(Item position lines)

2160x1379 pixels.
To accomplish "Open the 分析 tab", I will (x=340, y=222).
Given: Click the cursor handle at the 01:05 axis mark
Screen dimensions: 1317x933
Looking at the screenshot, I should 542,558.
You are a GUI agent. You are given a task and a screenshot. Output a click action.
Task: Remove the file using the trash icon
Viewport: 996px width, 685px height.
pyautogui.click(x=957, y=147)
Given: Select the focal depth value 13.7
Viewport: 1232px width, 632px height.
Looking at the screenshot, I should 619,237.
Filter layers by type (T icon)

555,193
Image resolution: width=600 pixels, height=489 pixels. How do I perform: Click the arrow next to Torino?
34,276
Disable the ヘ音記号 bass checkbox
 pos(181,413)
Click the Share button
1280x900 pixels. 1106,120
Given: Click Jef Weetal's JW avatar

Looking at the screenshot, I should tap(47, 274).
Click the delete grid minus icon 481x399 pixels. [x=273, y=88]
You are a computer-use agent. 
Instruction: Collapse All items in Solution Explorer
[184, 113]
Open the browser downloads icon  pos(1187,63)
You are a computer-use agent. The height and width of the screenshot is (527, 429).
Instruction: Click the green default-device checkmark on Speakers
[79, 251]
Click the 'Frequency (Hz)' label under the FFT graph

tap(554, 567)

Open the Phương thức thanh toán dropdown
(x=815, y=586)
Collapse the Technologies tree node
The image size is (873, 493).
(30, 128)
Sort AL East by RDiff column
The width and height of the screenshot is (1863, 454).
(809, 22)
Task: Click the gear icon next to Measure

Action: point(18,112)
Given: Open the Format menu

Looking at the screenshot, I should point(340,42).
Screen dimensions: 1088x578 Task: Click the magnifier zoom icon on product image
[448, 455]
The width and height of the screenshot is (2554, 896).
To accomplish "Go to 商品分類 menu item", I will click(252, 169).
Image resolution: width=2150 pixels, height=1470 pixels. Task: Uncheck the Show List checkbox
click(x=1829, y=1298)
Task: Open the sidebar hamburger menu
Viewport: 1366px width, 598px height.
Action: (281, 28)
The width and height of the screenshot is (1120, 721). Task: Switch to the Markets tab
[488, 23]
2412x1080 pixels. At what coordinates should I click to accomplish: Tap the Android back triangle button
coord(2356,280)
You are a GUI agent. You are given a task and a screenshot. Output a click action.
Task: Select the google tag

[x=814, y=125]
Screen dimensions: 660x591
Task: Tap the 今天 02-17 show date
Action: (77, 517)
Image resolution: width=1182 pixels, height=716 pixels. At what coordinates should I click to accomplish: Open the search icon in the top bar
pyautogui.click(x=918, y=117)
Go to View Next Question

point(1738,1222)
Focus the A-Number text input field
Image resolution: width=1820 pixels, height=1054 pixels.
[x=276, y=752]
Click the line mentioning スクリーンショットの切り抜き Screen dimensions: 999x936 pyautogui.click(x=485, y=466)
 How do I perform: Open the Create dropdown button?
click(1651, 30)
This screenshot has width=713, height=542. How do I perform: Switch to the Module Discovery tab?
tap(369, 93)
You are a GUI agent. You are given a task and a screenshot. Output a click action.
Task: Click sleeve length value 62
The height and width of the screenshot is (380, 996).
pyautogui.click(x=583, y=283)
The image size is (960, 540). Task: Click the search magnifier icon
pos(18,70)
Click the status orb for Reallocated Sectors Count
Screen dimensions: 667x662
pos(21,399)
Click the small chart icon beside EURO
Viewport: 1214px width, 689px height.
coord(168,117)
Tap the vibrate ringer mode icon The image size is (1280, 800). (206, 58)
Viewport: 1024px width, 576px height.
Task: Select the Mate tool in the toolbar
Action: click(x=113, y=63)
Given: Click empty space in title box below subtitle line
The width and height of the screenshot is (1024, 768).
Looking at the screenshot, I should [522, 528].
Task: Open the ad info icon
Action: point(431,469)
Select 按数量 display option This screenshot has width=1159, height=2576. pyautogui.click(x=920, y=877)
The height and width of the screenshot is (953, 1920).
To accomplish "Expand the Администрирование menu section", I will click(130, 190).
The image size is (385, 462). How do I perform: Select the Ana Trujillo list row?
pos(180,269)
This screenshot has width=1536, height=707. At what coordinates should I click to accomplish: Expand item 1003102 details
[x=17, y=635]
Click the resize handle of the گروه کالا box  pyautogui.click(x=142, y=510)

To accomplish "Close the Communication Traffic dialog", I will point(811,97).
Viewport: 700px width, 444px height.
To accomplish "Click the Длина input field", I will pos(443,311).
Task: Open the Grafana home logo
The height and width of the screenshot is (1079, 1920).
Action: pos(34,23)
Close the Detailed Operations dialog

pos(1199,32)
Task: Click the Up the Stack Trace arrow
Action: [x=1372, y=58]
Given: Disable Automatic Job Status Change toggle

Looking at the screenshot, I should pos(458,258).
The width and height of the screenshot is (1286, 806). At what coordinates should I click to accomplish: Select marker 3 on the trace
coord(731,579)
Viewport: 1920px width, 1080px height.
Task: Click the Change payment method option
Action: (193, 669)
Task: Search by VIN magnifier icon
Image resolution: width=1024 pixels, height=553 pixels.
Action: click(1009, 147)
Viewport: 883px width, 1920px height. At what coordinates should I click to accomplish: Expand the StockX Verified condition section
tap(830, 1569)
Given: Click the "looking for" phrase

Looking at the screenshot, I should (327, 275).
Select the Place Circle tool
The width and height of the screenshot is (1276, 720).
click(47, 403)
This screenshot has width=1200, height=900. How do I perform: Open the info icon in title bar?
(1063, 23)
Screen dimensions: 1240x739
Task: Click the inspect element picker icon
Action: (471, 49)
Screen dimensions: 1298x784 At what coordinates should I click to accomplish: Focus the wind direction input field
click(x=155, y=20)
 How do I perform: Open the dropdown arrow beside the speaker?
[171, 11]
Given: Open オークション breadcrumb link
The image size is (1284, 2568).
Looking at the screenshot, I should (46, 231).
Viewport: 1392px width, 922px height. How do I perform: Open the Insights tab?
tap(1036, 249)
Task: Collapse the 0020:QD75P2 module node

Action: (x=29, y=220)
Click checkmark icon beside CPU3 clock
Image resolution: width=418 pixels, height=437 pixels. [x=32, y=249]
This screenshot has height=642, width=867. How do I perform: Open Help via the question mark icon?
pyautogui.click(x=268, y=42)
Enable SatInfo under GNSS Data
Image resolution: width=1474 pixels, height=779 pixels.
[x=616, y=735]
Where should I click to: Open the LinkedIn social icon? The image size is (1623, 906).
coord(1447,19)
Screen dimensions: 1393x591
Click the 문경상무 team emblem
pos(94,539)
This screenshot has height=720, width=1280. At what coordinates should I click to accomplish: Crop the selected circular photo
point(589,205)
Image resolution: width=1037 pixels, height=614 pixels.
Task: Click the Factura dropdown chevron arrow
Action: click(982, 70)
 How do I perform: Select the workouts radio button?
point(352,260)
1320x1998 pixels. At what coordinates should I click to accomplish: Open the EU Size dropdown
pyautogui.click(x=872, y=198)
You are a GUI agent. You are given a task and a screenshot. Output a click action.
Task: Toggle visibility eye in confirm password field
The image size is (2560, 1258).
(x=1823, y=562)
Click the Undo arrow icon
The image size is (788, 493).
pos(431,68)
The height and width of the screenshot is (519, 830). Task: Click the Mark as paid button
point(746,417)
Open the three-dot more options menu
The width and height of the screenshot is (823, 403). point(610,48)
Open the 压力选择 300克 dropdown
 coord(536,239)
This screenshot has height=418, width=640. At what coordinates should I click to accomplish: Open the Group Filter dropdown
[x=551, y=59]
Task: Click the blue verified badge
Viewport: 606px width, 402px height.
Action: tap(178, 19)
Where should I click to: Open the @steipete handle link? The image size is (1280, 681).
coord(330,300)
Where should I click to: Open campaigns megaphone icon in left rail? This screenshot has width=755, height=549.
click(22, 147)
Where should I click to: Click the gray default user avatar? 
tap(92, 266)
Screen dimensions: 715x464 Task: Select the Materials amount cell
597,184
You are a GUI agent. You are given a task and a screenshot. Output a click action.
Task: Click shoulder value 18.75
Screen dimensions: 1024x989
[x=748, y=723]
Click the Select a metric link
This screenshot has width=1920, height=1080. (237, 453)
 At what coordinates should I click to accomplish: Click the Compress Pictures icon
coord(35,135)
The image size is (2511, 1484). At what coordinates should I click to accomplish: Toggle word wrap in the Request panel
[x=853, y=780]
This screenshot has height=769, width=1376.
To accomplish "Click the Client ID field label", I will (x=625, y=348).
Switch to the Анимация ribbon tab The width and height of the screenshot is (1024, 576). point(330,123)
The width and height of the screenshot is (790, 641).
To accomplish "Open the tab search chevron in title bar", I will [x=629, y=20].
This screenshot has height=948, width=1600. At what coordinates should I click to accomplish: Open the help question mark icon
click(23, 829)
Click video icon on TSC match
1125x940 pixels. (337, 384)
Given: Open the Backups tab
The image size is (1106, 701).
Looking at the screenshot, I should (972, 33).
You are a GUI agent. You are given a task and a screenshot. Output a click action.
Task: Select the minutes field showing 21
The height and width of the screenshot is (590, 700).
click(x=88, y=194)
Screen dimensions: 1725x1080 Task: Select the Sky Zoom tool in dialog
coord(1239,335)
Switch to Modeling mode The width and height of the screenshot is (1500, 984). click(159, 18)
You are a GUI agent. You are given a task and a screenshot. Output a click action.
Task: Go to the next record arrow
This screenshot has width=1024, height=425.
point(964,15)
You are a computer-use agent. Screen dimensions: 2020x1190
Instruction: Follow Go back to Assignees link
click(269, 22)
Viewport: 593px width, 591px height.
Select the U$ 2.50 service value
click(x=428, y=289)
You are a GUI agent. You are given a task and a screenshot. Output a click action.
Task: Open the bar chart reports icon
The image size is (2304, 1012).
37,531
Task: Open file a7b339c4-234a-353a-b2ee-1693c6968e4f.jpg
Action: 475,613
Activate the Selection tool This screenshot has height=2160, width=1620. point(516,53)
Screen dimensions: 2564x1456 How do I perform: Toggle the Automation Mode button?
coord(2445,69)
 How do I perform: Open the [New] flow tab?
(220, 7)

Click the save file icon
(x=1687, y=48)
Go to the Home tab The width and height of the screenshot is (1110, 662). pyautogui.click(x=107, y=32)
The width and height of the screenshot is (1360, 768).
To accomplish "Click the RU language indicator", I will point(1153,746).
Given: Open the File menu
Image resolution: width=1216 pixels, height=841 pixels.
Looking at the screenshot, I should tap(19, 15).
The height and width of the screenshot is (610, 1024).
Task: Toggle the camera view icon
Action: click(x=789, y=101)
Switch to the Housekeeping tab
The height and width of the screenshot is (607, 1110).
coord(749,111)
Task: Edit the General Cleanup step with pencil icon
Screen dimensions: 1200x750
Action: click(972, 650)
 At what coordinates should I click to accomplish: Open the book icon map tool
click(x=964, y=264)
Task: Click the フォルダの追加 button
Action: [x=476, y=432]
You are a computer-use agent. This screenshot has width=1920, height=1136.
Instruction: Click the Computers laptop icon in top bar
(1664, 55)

**THE TASK:** Quote the lines starting at the one that contains "Switch to the Анимация" and ending at the one that contains "will [x=629, y=20].", both included, reproducing each character as it appears.

**WRITTEN SOLUTION:**
Switch to the Анимация ribbon tab The width and height of the screenshot is (1024, 576). point(330,123)
The width and height of the screenshot is (790, 641).
To accomplish "Open the tab search chevron in title bar", I will [x=629, y=20].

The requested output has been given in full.